Equitable Behavioral Health Care
2022 Four Corners MSW Program grad Joel Berdie is developing a community-based model for behavioral health care
Joel Berdie is passionate about being in community. Since he graduated this spring from the University of Denver Graduate School of Social Work Four Corners MSW Program, he is translating that passion into piloting a new integrated, community-based model for social work service delivery.
“I have noticed the ways that our community has gaps. I want to use my energy and passion to jumpstart a refreshed model of care that is accountable to the people, is inherently flexible and is going to be constantly evolving,” Berdie says. He is developing partnerships with local resource centers in Durango, Colorado, to deliver bilingual services to clients where they need them — whether that’s on the streets, in the client’s home, or in an office.
Services would range from individual counseling to crisis response and management, to outreach and case management.
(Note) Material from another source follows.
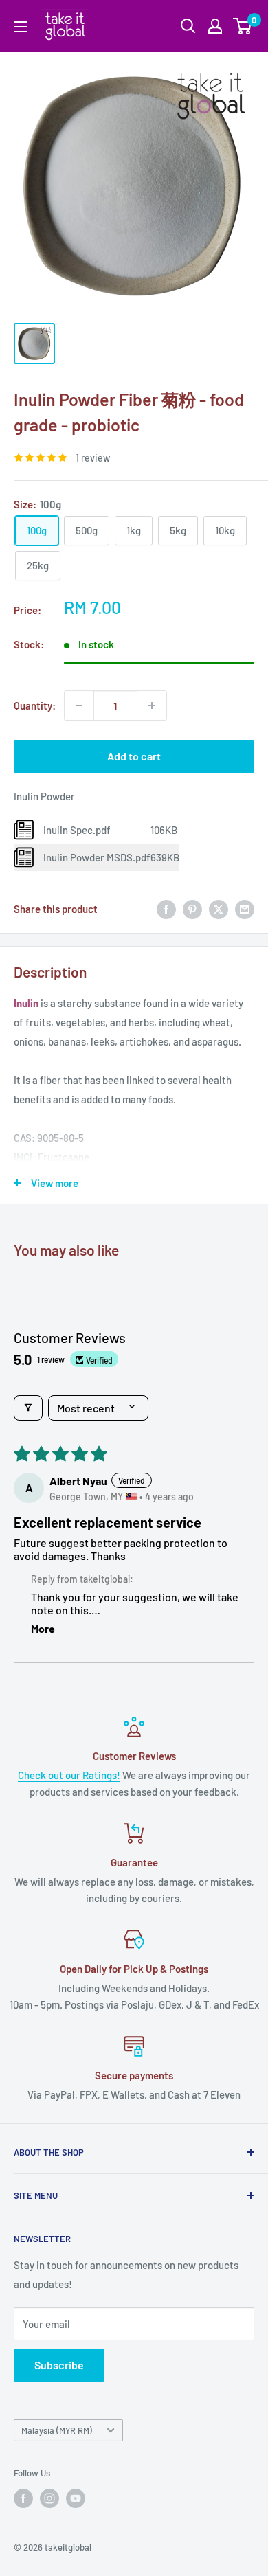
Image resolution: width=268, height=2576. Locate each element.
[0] (243, 26)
If a client needs help getting to a medical appointment, Berdie would transport them. If they need help navigating benefits, they’d receive that assistance, too. Berdie also aims to expand Durango’s existing community-based peer navigation resources. And, as a fluent Spanish-speaker, he will offer all services bilingually and in a culturally responsive way.
The goal, he says, is to provide more equitable behavioral health care for those who have been falling through the gaps in the region’s health care and social services systems, such as unhoused people and those experiencing poverty, Native Americans and immigrants, and people struggling with substance use.
“By pairing community-based behavioral health professionals with a peer-driven model of accountability, our community will begin to see culture change,” Berdie explains. “Not only will tangible wellness outcomes improve and partnering organizations’ work capacity increase, but a reformed and passionate dialogue will evolve about what it truly means to serve all members of our community.”
Joel Berdie received the 2022 William Bartholomew Memorial Award for his commitment to social justice, preservation of human dignity, and facilitating healing.Read More
Berdie has been interested in addressing social inequities since he was a child growing up in Golden, on Colorado’s Front Range. He noticed people who were unhoused, and that created “an emotional tug that something wasn’t right.” While pursuing a psychology degree at Tufts University, he studied abroad in Chile. “That’s where I was exposed to experiential-based learning and values of reciprocity in different cultures,” says Berdie. He went on to work as a bilingual case manager and team lead for the Colorado Coalition for the Homeless and then spent several months volunteering in Oaxaca, Mexico, providing microfinance and business education for Zapotec female entrepreneurs.
He relocated to Durango for graduate school and has made the community his home. There, he was a social work intern at the regional hospital, which doesn’t have a community-based follow-up team. “I had this powerful experience with someone but there was no follow-up,” Berdie recalls. “I saw the power of continuity through collaborative, community-based care. What would it mean for a hospital to refer people to a peer-based community care program?”
“That reminded me why I do the work and why I love it.”